Widely-used machine learning method is flawed

One algorithmic approach used to model and analyze complex networks is fundamentally flawed and fails to capture the full properties of real-world complexities, according to a new study published in Proceedings of the National Academy of Sciences.

Specifically, the techniques known as low-dimensional embeddings, which are used as input to machine learning models, have shortcomings despite being commonly used.

"It's not that these techniques are giving you absolute garbage. They probably have some information in them, but not as much information as many people believe," C. "Sesh" Seshadhri, first author of the study and associate professor of computer science and engineering in the Baskin School of Engineering at UC Santa Cruz, said in a statement.

One example of how the method is flawed is within social networks, which is a complex network that many companies want to use machine learning in order to predict social behavior and recommendations for users. A person’s position in a social network is converted into a set of coordinates in a geometric space through embedding techniques, which then creates a numbered list of people used in an algorithm. The conversion allows the system to make predictions based on the relationships in the points in space, according to the press release.

"That's important because something abstract like a person’s ‘position in a social network' can be converted to a concrete list of numbers,” Seshadhri said. “Another important thing is that you want to convert this into a low-dimensional space, so that the list of numbers representing each person is relatively small.”

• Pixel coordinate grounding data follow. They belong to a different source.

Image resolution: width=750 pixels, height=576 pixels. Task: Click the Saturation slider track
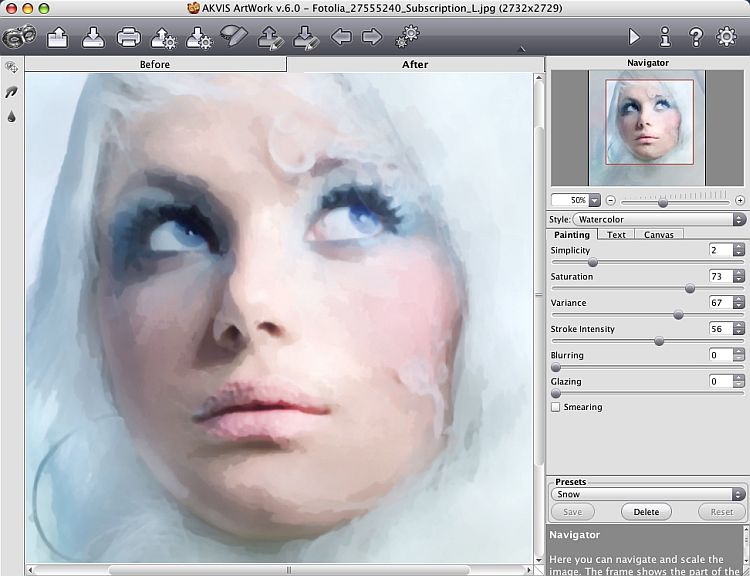pyautogui.click(x=620, y=288)
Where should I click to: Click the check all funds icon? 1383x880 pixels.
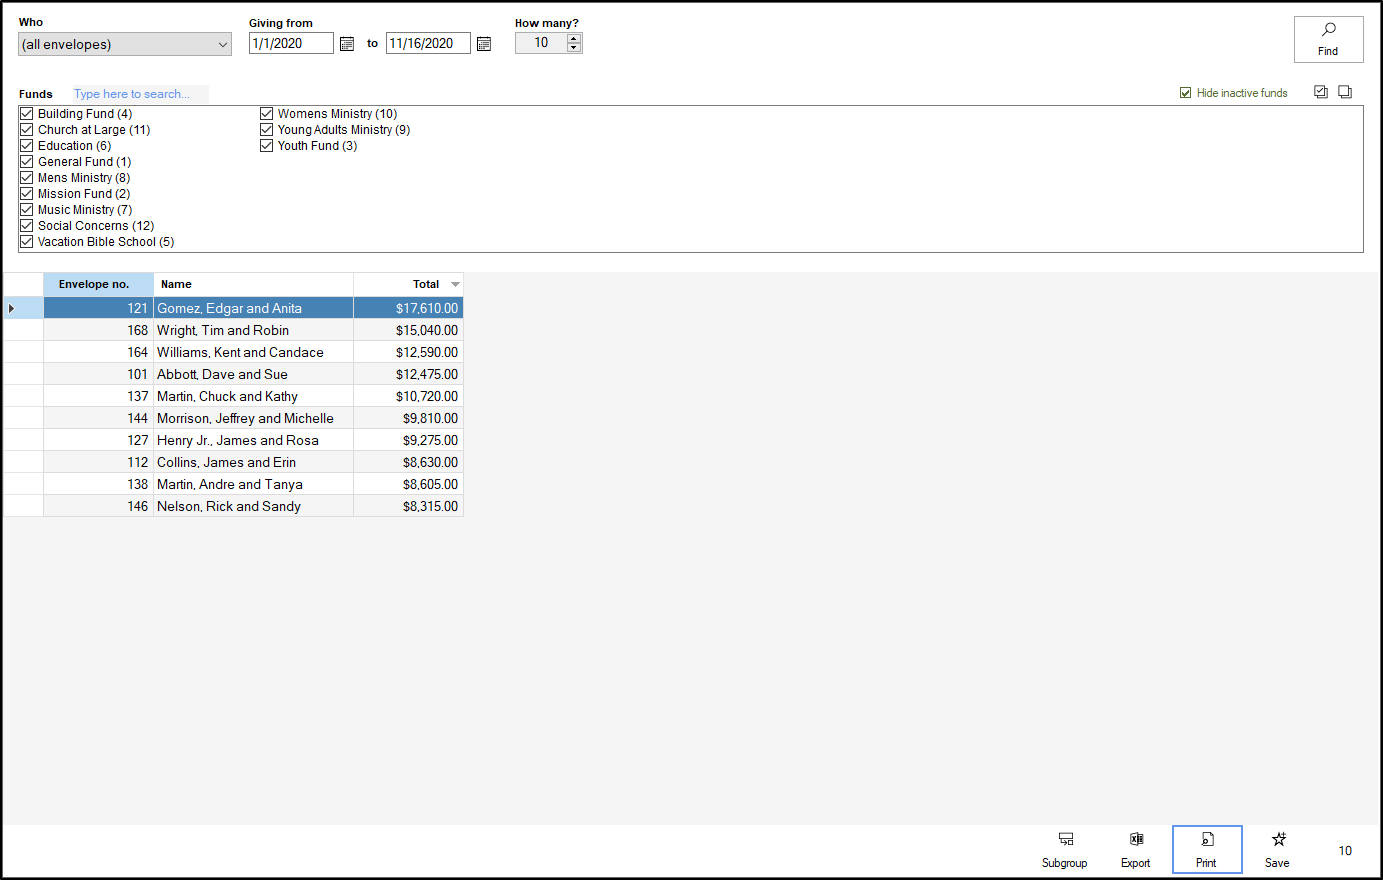pyautogui.click(x=1321, y=92)
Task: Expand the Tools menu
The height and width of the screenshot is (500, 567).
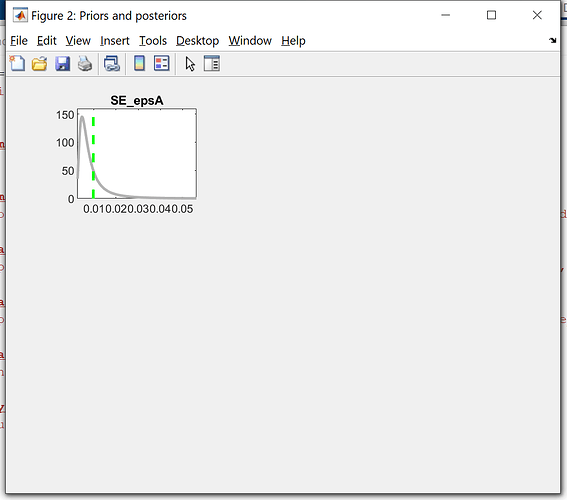Action: click(153, 41)
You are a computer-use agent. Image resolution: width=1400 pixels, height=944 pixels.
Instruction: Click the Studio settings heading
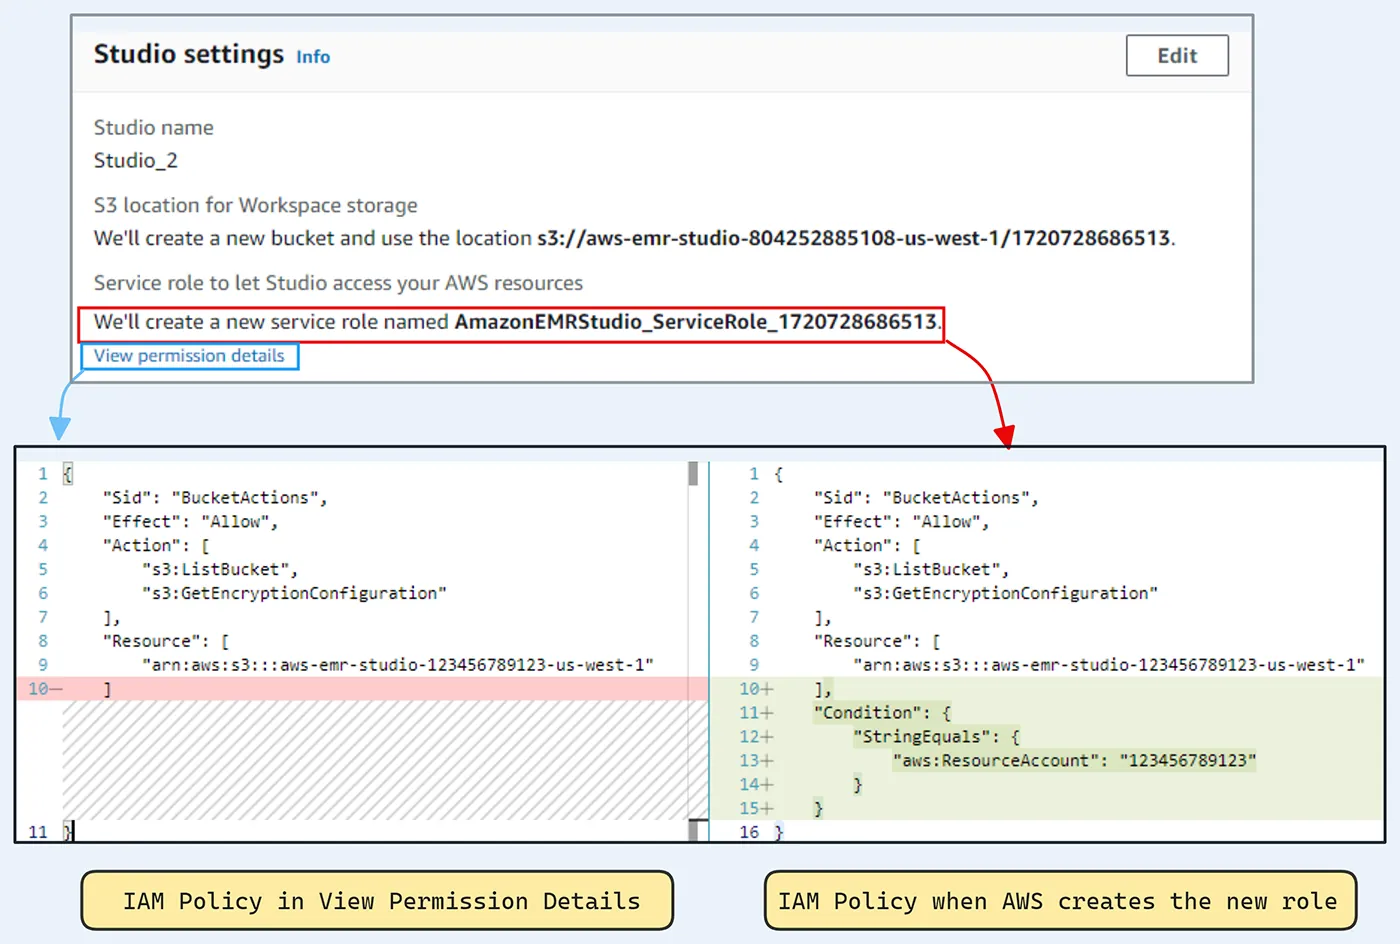tap(189, 54)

However, the structure loses “significant structural aspects of complex networks” through the embedding techniques process. Researchers proved this mathematically and confirmed it through empirical testing. In particular, triangle structures, which represent connections between three people in social networks, can overlook parts of community structure.

"We're not saying that certain specific methods fail,” Seshadhri said. “We're saying that any embedding method that gives you a small list of numbers is fundamentally going to fail, because a low-dimensional geometry is just not expressive enough for social networks and other complex networks.”

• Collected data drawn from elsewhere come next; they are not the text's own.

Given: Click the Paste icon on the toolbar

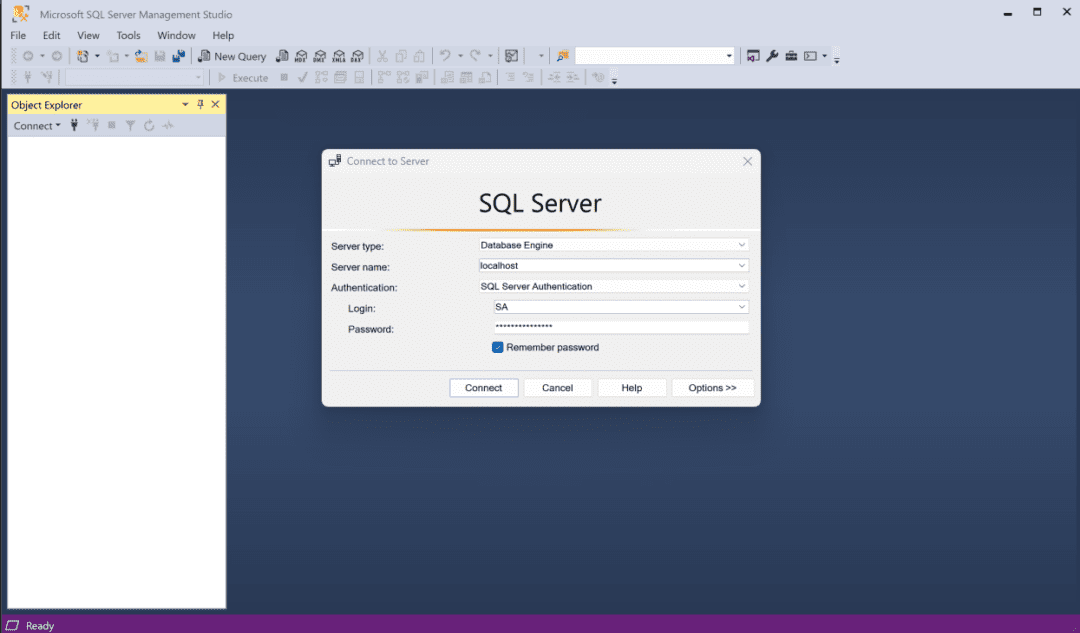Looking at the screenshot, I should pyautogui.click(x=419, y=56).
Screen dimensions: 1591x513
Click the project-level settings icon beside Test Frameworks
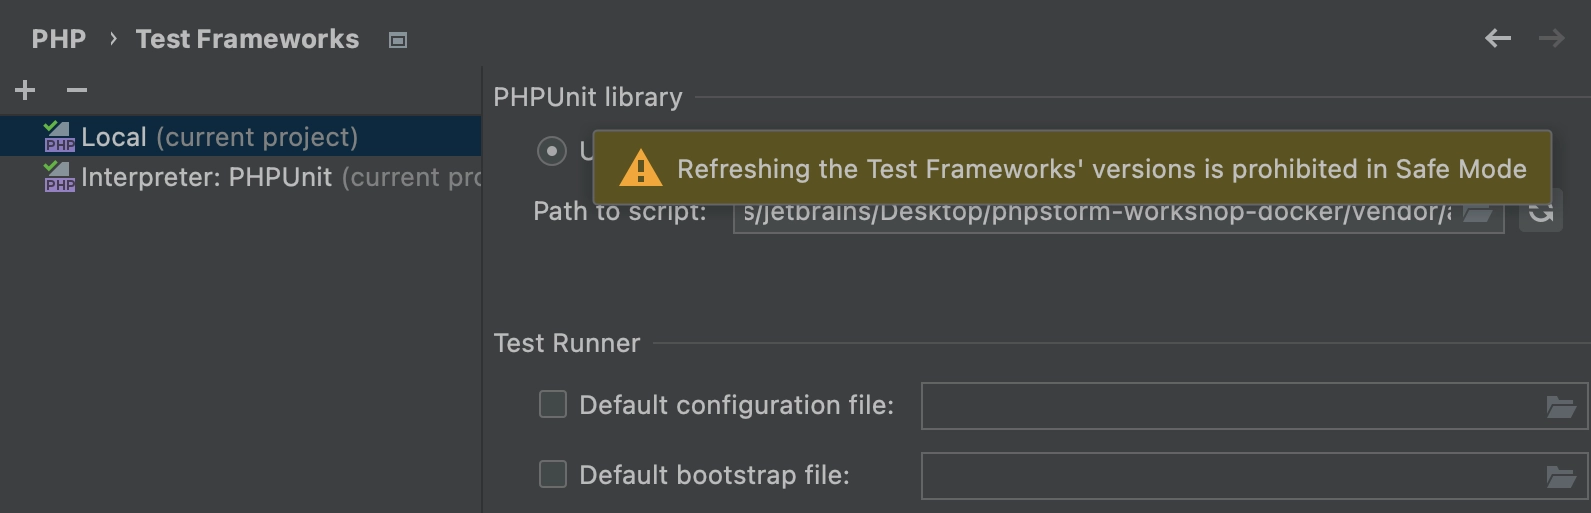[398, 40]
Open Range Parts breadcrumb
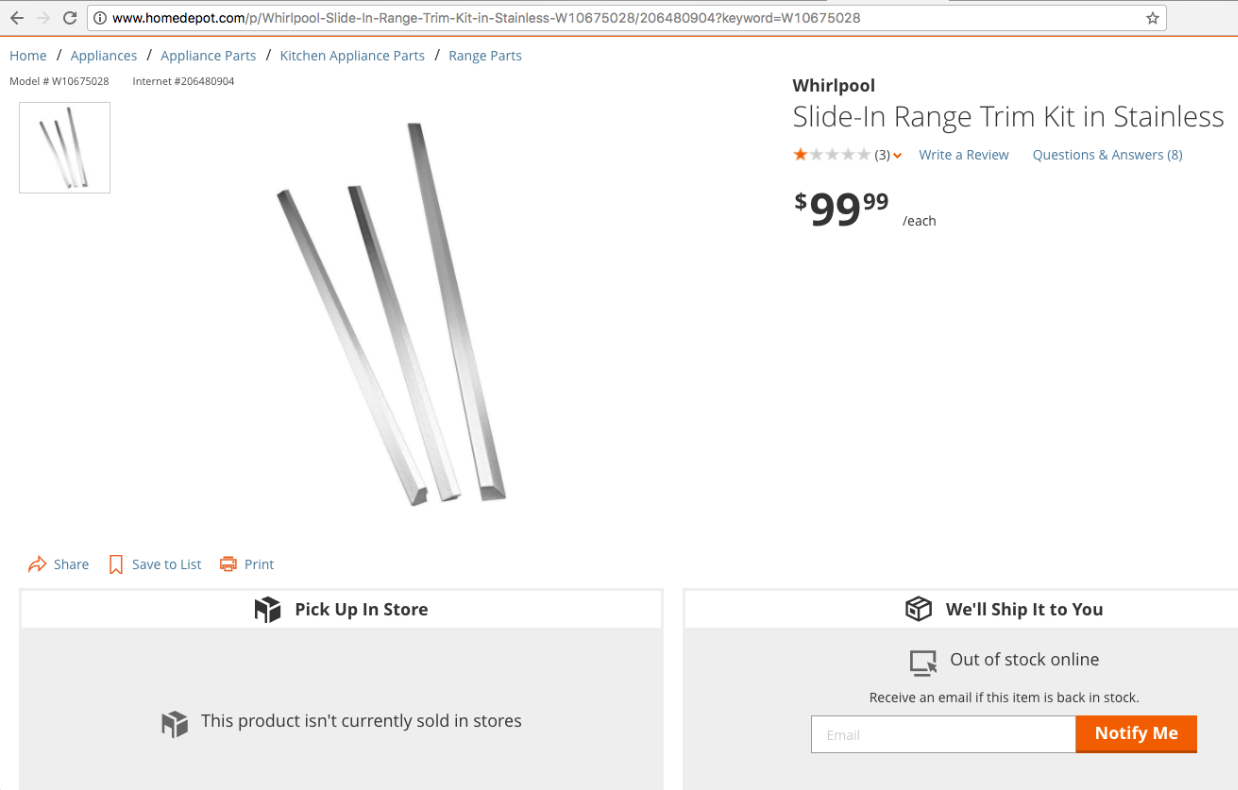The width and height of the screenshot is (1238, 790). pos(485,56)
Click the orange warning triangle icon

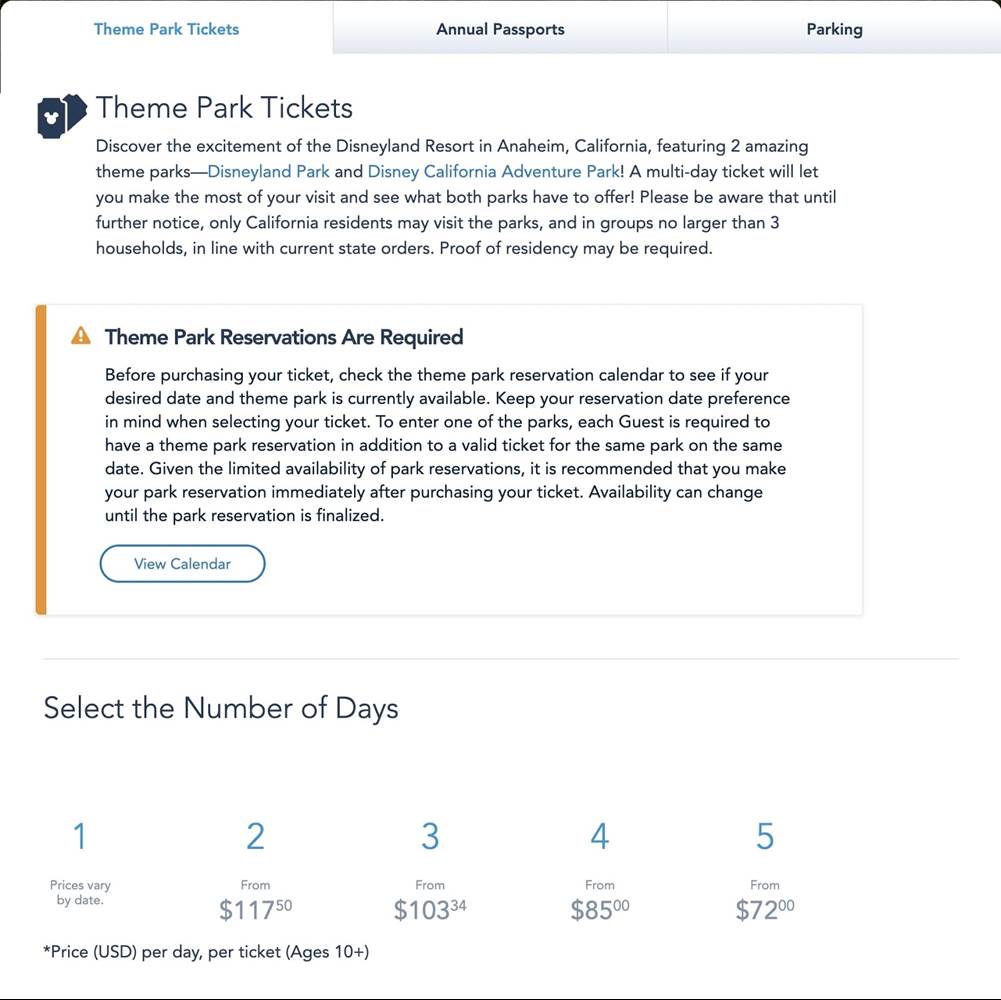click(x=81, y=337)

However, there are many types of embedding techniques, and other research shows that certain techniques may work better for certain tasks. The study underscores that the growing importance of machine learning and AI models in society––and the methods behind their predictions––should continually be analyzed. The study also shines a light on the “black box” problem of AI, which makes it more difficult to decipher why AI and machine learning models end up with the results they do.

"We have all these complicated machines doing things that affect our lives significantly. Our message is just that we need to be more careful about evaluating these techniques," Seshadhri said. "Especially in this day and age when machine learning is getting more and more complicated, it's important to have some understanding of what can and cannot be done."